Brief:
Write the next part of the article on pelvic mesh surgery, starting right after its last sentence.

Passage to read:
Now Schulz, along with others who have been affected, are now looking into a Royal Commission, an official investigation that they hope can fully ban the practice and even offer financial restitution.

Schulz wants more recognition of the problem. She represents more than 1,600 women in the Australian Pelvic Mesh Support Group, an advocacy organization that warns women about the risks of the procedure.

In response to the Senate study, the Royal Australian and New Zealand College of Obstetricians and Gynaecologists (RANZCOG) said, “more needs to be done to protect the safety of women.”

“It was very clear in the report that women who have experienced adverse complications as a result of a mesh implant have endured long-term pain and reduced quality of life,” said President Professor Steve Robson from RANZCOG, which trains and accredits doctors in Australia and New Zealand.

Along with agreeing with the recommendation for a registry for high-risk medical devices, he added in his statement: “We support our members by offering clinical guidance and ensure that our College communications and information hubs reflect current national standards.”

A 2016 study, which compared the results of women across 35 UK hospitals who had surgery with and without mesh, concluded that there was “no benefit to women having their first prolapse repair from the use of transvaginal synthetic mesh.”

More than 1 in 10 in their study suffered complications, with 3 in 10 needing another operation, leading the study authors to recommend the more standard approach, without mesh, where organs are repositioned to their original areas and the supportive tissue surrounding them is repaired and stitched. The Mayo Clinic consistently uses this method.

There are also less invasive treatments, recommended by some researchers, such as pelvic floor muscle training to strengthen the weakened tissue.

But for many women, such as Schulz, no other option is given.

A global issue

The surgical mesh procedure is controversial and has led to many class-action suits across the United States, UK and Australia.

In the UK, the National Health Service estimates that over the past two decades, more than 100,000 women have had surgery involving a mesh implant and 3% to 5% have had complications. But a recent study suggested higher figures, estimating that 1 in 15 women had to have her implant surgically removed in the UK.

Listed records:
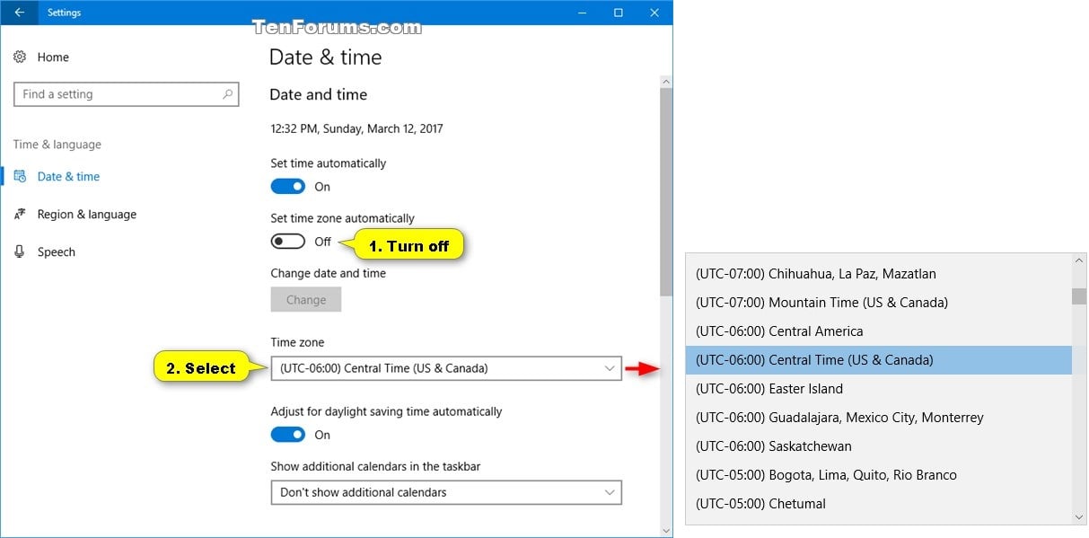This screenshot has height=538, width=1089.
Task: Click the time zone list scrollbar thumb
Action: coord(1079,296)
...
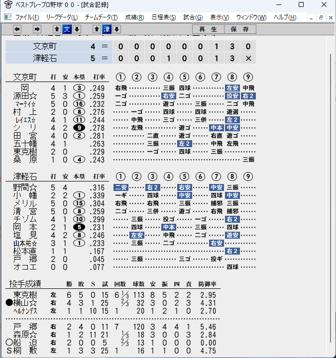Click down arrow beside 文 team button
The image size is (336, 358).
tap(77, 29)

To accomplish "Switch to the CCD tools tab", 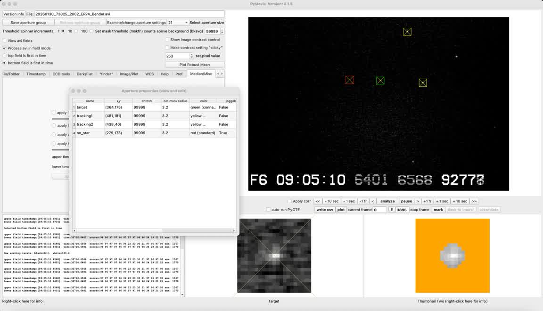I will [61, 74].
---
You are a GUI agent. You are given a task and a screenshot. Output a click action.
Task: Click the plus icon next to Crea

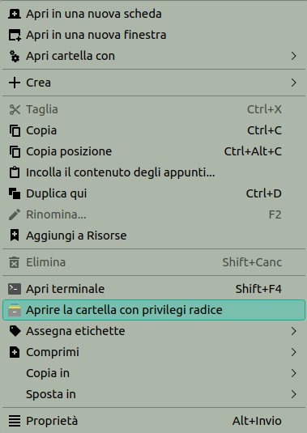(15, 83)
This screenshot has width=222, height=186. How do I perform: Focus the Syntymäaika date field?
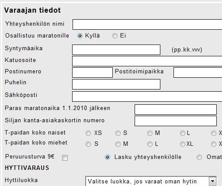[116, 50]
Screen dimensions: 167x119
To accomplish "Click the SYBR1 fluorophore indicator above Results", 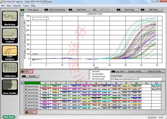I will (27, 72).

Output of the exercise:
Edward Morris, vice president for clinical quality for the Royal College of Obstetricians and Gynaecologists, highlights that based on current evidence, the mesh may be effective to treat incontinence but is not advised for organ prolapse.

There is still a small subset of women for whom it might be beneficial, he added, given the “appropriate information and counseling about the risks and benefits.”

The college has a mesh webpage dedicated to information and advice on mesh implants to help women be informed about the procedure.

In December, the National Institute for Health and Care Excellence — the UK’s health watchdog — withdrew its recommendation for the procedure to treat pelvic organ prolapse, and the Department of Health and Social Care is auditing cases dating to 2005.

In January, New Zealand banned all vaginal mesh procedures to treat organ prolapse.

In the United States, the Food and Drug Administration has not taken steps to ban vaginal mesh. However, in 2016, it reclassified the device from class II (moderate risk) to class III (high risk), providing the agency with more oversight over the manufacturing of mesh products.

The FDA estimated that there are 75,000 procedures involving pelvic mesh implants each year in the United States. A 2011 report by the FDA also reported 2,874 cases of injury, death or malfunction related to the use of vaginal mesh between 2008 and 2010, including three deaths: two from bowel perforations and one from hemorrhage.